Latihan Tertulis 1 -> Sunting bagian berita tentang KNPSI di bawah, antara "SIANTAR-SK: Tindakan DPRD" dan "eksaminasi di MA.", termasuk keduanya. Tulis ulang bagian itu dengan mengganti "Mahkamah Agung" menjadi "Mahkamah Konstitusi".

Teks Sumber ->
28 November, 2008

KNPSI Serahkan Bukti-bukti Korupsi Walikota ke MA, Mendagri, dan Presiden SBY

Dukung Pemberhentian Walikota Pematangsiantar dan Wakilnya

SIANTAR-SK: Tindakan DPRD Pematangsiantar yang mengeluarkan surat keputusan (SK) No 12 Tahun 2008 tanggal 5 September 2008 mengenai pengukuhan memorandum hak angket atas putusan Komisi Pengawas dan Persaingan Usaha (KPPU) dan pengusulan pemberhentian Walikota RE Siahaan dan Wakilnya Imal Raya Harahap didukung Komite Nasional Pemuda Simalungun Indonesia (KNPSI). KNPSI menindaklanjuti dengan menyampaikan pertimbangan dan bukti- bukti dugaan korupsi ke Mahkamah Agung, Menteri Dalam Negeri (Mendagri), dan Presiden Susilo Bambang Yudhoyono. Melalui surat No : DPP – KNPSI / 212 / Wako – PS / XI / 2008, tanggal 12 November 2008 perihal informasi sebagai pertimbangan atas SK DPRD yang saat ini di eksaminasi di MA.
Menurut Ketua KNPSI Jan Wiserdo Saragih, Minggu (16/11), ada tiga bagian yang disampaikan yakni kebijakan walikota, Satuan Kerja Perangkat Daerah (SKPD) terindikasi korupsi dan merugikan keuangan Negara. Selain itu kebijakan tersebut telah menimbulkan gejolak dan jauh dari kepentingan masyarakat.

Data Catatan ->
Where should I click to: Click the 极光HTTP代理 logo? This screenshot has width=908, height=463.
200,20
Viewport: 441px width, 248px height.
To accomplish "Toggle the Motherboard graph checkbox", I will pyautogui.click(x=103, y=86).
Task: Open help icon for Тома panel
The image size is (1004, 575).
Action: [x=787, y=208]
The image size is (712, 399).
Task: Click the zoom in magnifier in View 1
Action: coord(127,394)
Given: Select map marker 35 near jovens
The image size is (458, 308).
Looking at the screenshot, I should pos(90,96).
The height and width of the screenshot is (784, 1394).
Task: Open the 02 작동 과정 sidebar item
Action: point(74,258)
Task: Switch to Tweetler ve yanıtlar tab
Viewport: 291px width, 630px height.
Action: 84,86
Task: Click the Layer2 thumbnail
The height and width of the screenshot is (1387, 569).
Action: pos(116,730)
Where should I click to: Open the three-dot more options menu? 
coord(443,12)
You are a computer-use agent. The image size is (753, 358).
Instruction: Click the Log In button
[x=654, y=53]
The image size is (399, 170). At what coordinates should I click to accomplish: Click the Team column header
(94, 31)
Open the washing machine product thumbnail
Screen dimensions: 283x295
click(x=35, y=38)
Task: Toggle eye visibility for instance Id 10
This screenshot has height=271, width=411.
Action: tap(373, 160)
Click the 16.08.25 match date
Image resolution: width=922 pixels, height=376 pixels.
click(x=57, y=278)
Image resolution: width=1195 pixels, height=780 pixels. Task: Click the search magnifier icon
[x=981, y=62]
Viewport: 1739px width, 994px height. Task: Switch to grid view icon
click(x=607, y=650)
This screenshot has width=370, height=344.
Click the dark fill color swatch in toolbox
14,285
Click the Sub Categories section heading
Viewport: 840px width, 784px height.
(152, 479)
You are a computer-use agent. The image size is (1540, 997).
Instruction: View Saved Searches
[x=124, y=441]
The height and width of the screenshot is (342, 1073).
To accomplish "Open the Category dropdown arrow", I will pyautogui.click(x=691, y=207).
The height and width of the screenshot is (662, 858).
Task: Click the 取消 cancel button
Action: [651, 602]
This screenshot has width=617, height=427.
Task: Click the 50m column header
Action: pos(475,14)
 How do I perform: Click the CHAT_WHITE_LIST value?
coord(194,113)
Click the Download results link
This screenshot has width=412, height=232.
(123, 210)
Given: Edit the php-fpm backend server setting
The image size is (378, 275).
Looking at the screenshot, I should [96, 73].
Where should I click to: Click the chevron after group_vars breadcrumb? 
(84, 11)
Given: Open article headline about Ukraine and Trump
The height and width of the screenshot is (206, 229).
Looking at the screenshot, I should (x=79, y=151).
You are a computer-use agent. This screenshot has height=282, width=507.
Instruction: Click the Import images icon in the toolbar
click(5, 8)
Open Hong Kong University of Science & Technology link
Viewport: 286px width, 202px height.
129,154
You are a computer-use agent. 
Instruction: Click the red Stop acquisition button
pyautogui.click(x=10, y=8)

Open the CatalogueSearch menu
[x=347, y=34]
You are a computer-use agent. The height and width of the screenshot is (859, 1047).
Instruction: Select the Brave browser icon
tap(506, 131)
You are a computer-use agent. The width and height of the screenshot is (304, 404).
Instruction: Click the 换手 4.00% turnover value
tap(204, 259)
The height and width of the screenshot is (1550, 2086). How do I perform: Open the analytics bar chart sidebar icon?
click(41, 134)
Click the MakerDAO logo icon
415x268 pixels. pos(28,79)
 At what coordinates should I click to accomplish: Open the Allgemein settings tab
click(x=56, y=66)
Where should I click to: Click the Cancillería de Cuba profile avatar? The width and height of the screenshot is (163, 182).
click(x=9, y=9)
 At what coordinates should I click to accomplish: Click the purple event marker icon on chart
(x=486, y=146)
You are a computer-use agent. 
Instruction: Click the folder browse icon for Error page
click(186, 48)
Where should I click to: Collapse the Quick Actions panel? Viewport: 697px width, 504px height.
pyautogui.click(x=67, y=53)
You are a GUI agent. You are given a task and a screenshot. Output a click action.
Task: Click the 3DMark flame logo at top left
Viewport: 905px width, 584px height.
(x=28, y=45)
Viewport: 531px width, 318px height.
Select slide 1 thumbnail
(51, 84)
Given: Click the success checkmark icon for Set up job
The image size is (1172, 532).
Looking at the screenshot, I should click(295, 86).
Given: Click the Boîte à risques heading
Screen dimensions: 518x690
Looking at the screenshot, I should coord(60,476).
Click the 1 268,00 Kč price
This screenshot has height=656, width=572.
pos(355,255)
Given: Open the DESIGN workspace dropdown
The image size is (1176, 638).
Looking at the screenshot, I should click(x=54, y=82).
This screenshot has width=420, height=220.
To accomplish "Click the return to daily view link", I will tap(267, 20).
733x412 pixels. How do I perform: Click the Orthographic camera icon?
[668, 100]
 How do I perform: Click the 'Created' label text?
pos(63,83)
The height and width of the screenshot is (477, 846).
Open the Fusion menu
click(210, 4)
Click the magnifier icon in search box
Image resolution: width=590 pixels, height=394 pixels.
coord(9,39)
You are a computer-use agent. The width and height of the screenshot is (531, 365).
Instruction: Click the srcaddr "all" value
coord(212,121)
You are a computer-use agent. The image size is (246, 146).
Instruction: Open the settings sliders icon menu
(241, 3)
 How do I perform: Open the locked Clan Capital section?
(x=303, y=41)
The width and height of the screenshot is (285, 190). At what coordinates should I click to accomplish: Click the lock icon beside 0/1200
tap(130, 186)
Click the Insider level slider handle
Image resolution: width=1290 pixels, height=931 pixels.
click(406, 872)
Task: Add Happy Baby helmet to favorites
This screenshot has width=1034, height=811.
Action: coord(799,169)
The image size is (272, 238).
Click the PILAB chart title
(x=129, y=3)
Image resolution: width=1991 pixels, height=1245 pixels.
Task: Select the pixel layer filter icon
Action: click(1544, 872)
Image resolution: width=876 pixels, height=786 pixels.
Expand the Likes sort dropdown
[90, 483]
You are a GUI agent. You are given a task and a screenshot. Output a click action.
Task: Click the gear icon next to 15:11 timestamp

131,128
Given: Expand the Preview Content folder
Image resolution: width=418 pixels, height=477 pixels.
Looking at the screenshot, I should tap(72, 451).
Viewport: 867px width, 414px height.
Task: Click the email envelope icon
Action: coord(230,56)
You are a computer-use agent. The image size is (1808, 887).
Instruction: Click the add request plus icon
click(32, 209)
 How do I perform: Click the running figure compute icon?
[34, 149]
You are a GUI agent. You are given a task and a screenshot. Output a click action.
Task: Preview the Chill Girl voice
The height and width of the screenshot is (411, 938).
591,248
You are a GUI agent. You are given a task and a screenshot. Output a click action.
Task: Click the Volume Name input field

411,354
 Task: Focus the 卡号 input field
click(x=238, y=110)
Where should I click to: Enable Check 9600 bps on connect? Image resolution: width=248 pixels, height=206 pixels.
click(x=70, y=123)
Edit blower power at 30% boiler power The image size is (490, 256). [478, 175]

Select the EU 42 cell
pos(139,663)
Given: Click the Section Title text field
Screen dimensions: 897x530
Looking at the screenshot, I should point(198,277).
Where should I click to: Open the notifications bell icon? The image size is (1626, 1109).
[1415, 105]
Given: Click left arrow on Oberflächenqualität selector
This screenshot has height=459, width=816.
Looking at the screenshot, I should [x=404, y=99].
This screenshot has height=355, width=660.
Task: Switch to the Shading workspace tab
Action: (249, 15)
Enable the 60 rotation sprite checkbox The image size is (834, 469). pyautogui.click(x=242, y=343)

Latihan Tertulis 2 -> Ubah baris-baris catatan di atas menjadi daftar bernomor tanpa baris kosong, dari awal catatan sampai baris yang memuat "will pyautogui.click(x=103, y=86).", termasuk baris itu.

Jawaban 1 ->
SIANTAR-SK: Tindakan DPRD Pematangsiantar yang mengeluarkan surat keputusan (SK) No 12 Tahun 2008 tanggal 5 September 2008 mengenai pengukuhan memorandum hak angket atas putusan Komisi Pengawas dan Persaingan Usaha (KPPU) dan pengusulan pemberhentian Walikota RE Siahaan dan Wakilnya Imal Raya Harahap didukung Komite Nasional Pemuda Simalungun Indonesia (KNPSI). KNPSI menindaklanjuti dengan menyampaikan pertimbangan dan bukti- bukti dugaan korupsi ke Mahkamah Konstitusi, Menteri Dalam Negeri (Mendagri), dan Presiden Susilo Bambang Yudhoyono. Melalui surat No : DPP – KNPSI / 212 / Wako – PS / XI / 2008, tanggal 12 November 2008 perihal informasi sebagai pertimbangan atas SK DPRD yang saat ini di eksaminasi di MA.

Jawaban 2 ->
1. Where should I click to: Click the 极光HTTP代理 logo? This screenshot has width=908, height=463.
2. 200,20
3. Viewport: 441px width, 248px height.
4. To accomplish "Toggle the Motherboard graph checkbox", I will pyautogui.click(x=103, y=86).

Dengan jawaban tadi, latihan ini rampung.